--- Exercise details ---
Retype the material that follows exactly, limited to the lines from the one with "You are a computer-use" through the one with "Given: Visit the @FMoCDENigeria handle", and keep out all pictures.
(Beginning of Material for this exercise)
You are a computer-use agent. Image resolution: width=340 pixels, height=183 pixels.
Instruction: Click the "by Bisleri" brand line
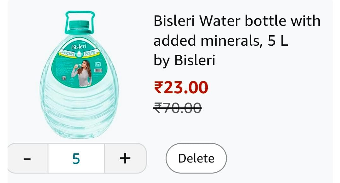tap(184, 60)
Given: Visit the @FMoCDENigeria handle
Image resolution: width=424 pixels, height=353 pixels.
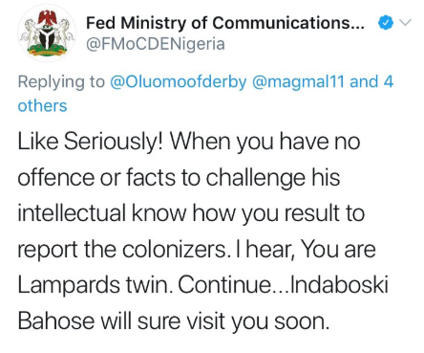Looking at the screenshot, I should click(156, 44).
(End of Material for this exercise)
(Beginning of Material for this exercise)
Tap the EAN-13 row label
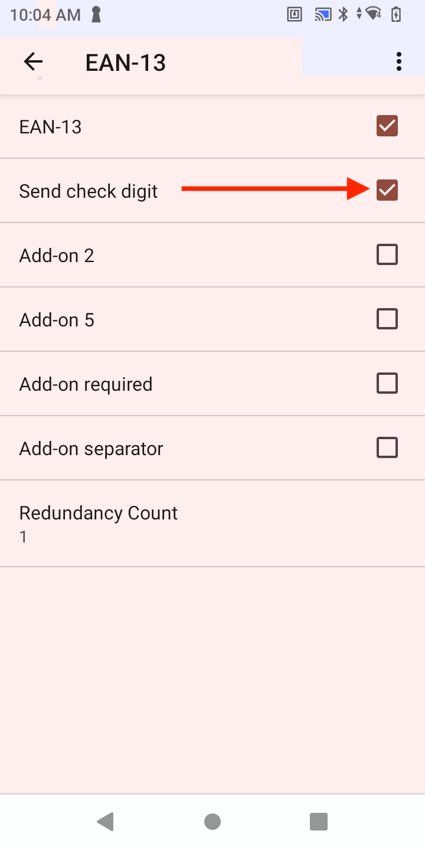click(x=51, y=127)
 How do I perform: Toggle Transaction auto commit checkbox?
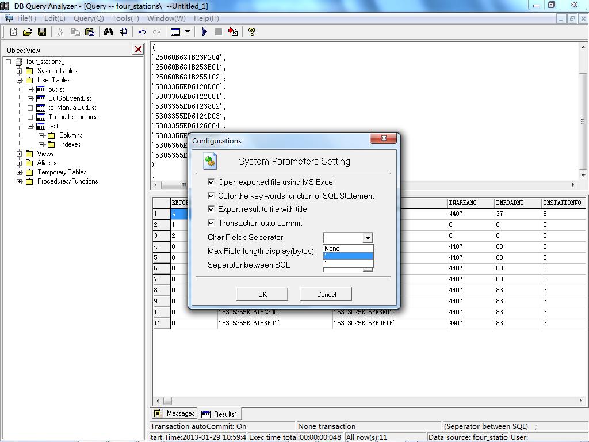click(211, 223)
(End of Material for this exercise)
--- Reply to the exercise ---
You are a computer-use agent. Image resolution: width=340 pixels, height=183 pixels.
Instruction: Click the "by Bisleri" brand line
tap(184, 60)
Given: Visit the @FMoCDENigeria handle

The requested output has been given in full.